* **PARTS OF THE EXERCISE**:
a. In the drag racing safety article, why did the Swearingen team have to redesign the flange on their rearend? Answer in one to three sentences.
b. Answer these questions from the drag racing safety article:
(i) What two kinds of driver protection has the ADRL required since its inception?
(ii) Who built the Swearingen car?
(iii) What is the name of the team's crew chief?
c. Please carry the drag racing safety article forward from where it stops.
PAGE EXCERPT Block Start
Check This Out! This also happened to Bennie in Texas at 189mph, the u-joint caps blowed out both back tires and the shaft came whaling in the car! The chassis sat down on the ground and with both chutes out slid on the frame through the lights! Please read!

http://www.adrl.us/index.php/main/btg/an_eye_opening_experience/
The
American Drag Racing League is built on a foundation of safety
principles. From its inception the ADRL has mandated the use of
head-and-neck restraints and adequate fire suits for driver protection
and its racing format is rooted in the belief that eighth-mile
competition is inherently safer, even at quarter-mile facilities.
Notably, the ADRL has very few performance-limiting rules, but the
racing vehicles in all four professional classes are held to high
standards in regard to meeting established chassis requirements and the
installation of prescribed safety gear. Still, there’s always room for
improvement and many times that realization comes at the expense of a
driver or crew member being injured, or worse.
Fortunately, lessons also can be learned without paying any human
price, which is something Pro Extreme team owner Alan Swearingen
experienced during a test session at Tulsa Raceway Park prior to
heading north for the ADRL Pizza Hut Summer Drags at Martin, Michigan
in June. Here, in his own words, are the thoughts of Alan regarding the
safety of his son, Travis, who is also the driver of the Swearingen
Motorsports ’41 Willys Pro Extreme entry.

I just wanted to express my opinion as the father of a driver on the
safety of these Pro Extreme cars. We’ve got a very safe car built by a
very good builder, Larry Larson, but it concerns me that everybody is
trying to go faster and faster and sacrificing the safety of these cars
by taking bars out.
There are bars in that car that people were questioning when he
first built it, they were asking, “Larry, why’s that there, do you
really need that bar?” and finally his answer got to be, “I know this
boy’s mother,” and that was the reason he built our car this way. And
there are a lot of good chassis builders out there, a lot of safe
builders, but I can’t help being concerned.
What happened to us, it was the first round of testing, we were
lined up with Thomas Myers, and Travis left the line, the car shook, it
was under power, he pedaled it and when he stuck it in second gear the
sparks just started to fly.
Well, we come to find out that when he stuck it in second gear the
U-joint broke, it took the flange off and the shaft started to fly
around in the driveshaft loop, and it bent over and slapped back like a
piece of wire that broke off, the back foot or so of it. So it hit the
wishbone and two or three places back there and then turned and came up
through the carbon fiber right in the middle of the car and the U-joint
part of it struck the Funny Car part of the roll cage. I’ve got the
pieces and it mashed it almost flat.

At the end of it the tail flipped up and took the communications
cable off his helmet and broke the gear shift off inside the cab with
Travis, so we were very fortunate nothing happened to him.
Dan, our crew chief, was on the radio telling Travis he’s got sparks
coming out of the car and Travis was trying to call him back saying
something happened, but he wasn’t sure what it was and he was just
freewheeling. By the time we got down to him, he was already out of the
car and had a piece of driveshaft in his hand.

When that driveshaft broke—and understand we’ve got the best
equipment on the market—we’ve got that 11-and-a-half-inch rearend, that
big rearend, and it’s got a 40-spline flange on it. Well, to put the
bigger driveshaft and bigger U-joints in it, we had to redesign the
flange because nobody was building one. Well, we come to find out Mark
Williams had designed one and started building it two weeks ago, so
we’re going to that now.
PAGE EXCERPT Block End
SUPPLIED DATA Block Start
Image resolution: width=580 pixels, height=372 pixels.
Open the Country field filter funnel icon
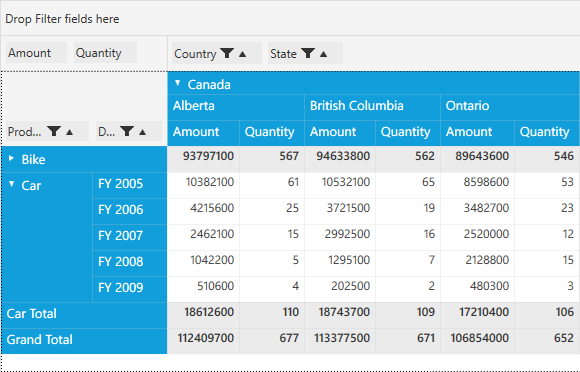point(227,53)
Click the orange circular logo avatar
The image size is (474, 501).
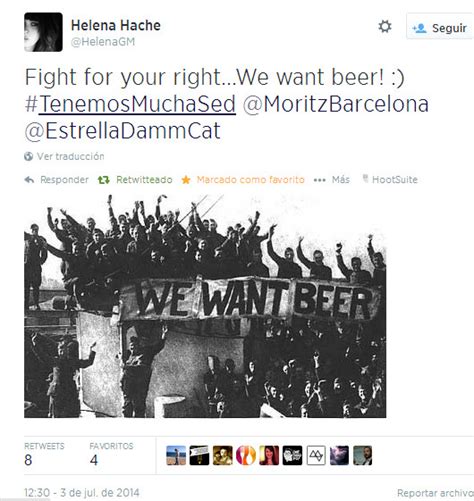246,455
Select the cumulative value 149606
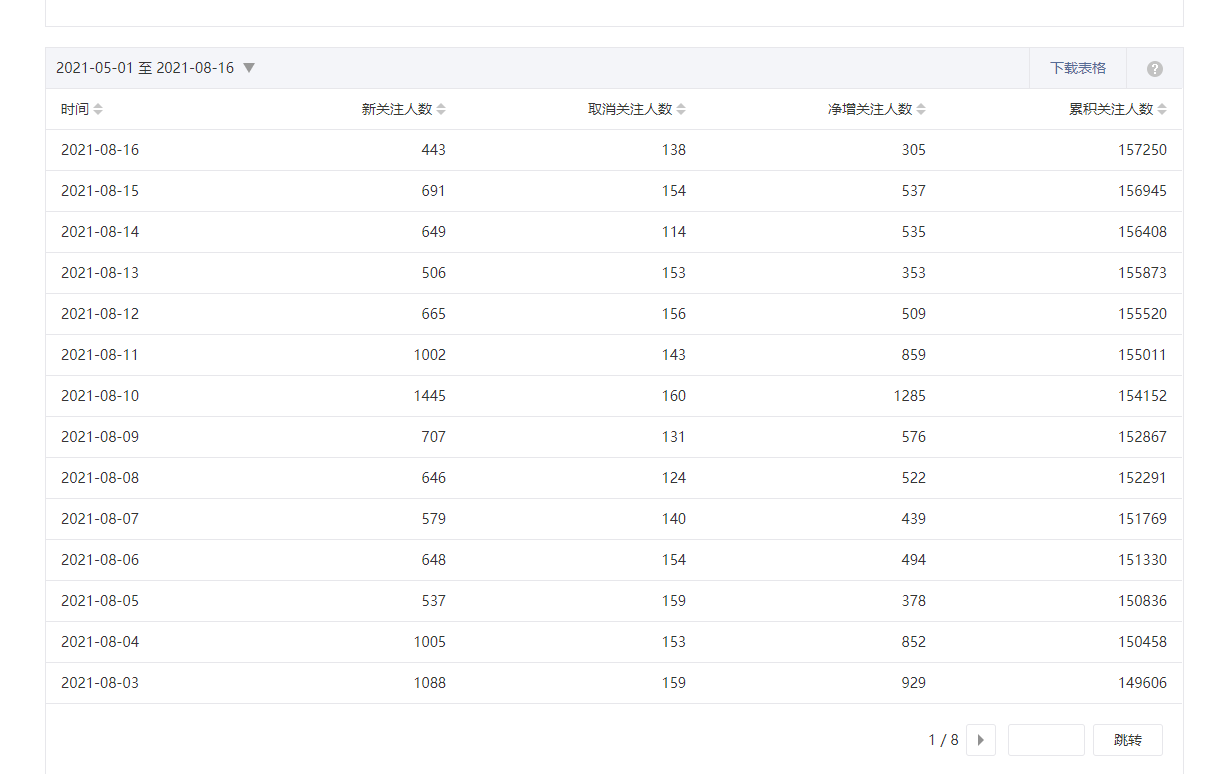1217x774 pixels. point(1142,683)
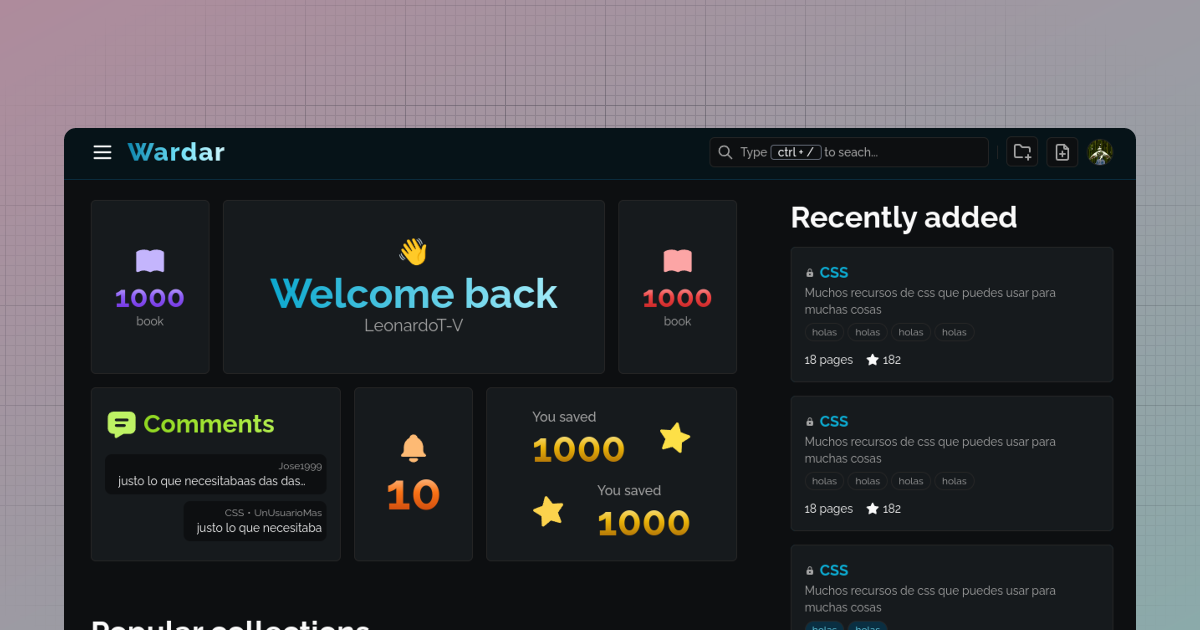Open the first CSS collection title
This screenshot has height=630, width=1200.
(x=833, y=272)
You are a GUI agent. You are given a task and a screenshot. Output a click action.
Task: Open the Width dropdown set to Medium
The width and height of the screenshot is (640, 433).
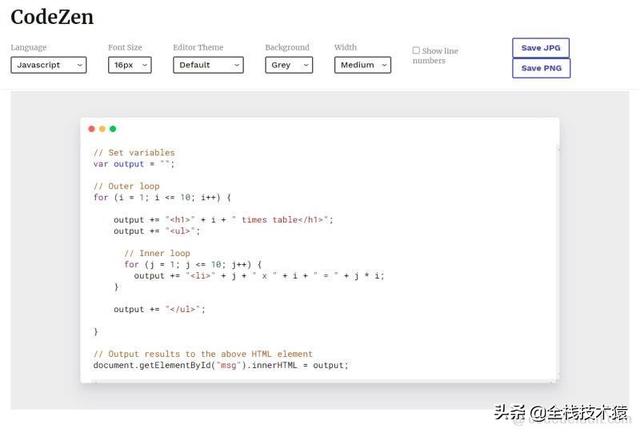point(362,65)
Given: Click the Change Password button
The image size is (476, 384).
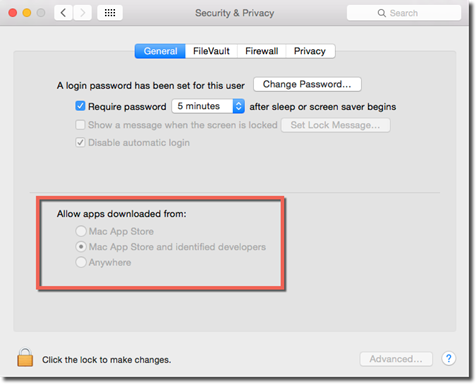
SUPPLIED DATA Block End
* **RESULTS FOR EACH TASK**:
a. They had to redesign the flange to fit the bigger driveshaft and bigger U-joints to their 11-and-a-half-inch rearend, which has a 40-spline flange, because nobody was building one.

b.
(i) Head-and-neck restraints and adequate fire suits.
(ii) Larry Larson.
(iii) Dan.

c.
The other thing is, we have a great builder in Larry Larson and
there are a lot of great car builders in this country. Those guys are
so diligent about what they do and they’ll build these cars the way
they know they have to be built because we’re getting more and more
horsepower out of them every day. When I called Larry he was at a race
in Topeka and the very first words out of his mouth were, “Is Travis
okay?”

We were very fortunate, but I’m going to go ahead and Larry has
already started designing and ordered a piece of titanium that will
come from the bottom of that roll cage and will cover the back of it
all the way up. Because if we lost a tire and it started to shred and
started slapping up against that wheel tub, it’s just carbon fiber, and
then there’s bars and his back and a tire at a hundred and fifty miles
an hour could kill the kid and there’s nothing he could do, he couldn’t
get away from it. So, for a few more pounds, I’m going to put the
titanium shield in there and I expect there will be other people doing
it, too.
I talked to Quain (Stott) yesterday and he said he’s got an insert
in his legal car, but not in his outlaw car, and he said, “We always
read about another driver that got killed or hurt badly and then we
make a change for safety.” Then he said, “I don’t want to be and I
don’t want Travis to be that statistic that tells us to put the
titanium insert in these cars.”

Larry is fixing our car now, he’s been working round the clock on it
and we’ll be in Martin where we’ll have a safe race, but as soon as it
gets back the titanium insert is going in. It’s just something we have
to do. As a father I’m just not going to put the kid in something that
I can see how he’d get hurt.
It’s these things like what happened to us in Tulsa that are
eye-opening experiences. You look at these pictures and you can’t help
but say, “Wow, how did that get through there without hitting him in
the arm, without hitting him in the back?” We are very, very fortunate.
It’s like my wife Barb said when we left the track that day, we very
easily could’ve been going to a hospital.
It’s just concerning to me to think we’re trying to make these cars
lighter and lighter and sacrificing a bar here and a bar there just
because we don’t have to have it. Well, we don’t have to have it until
something like this happens.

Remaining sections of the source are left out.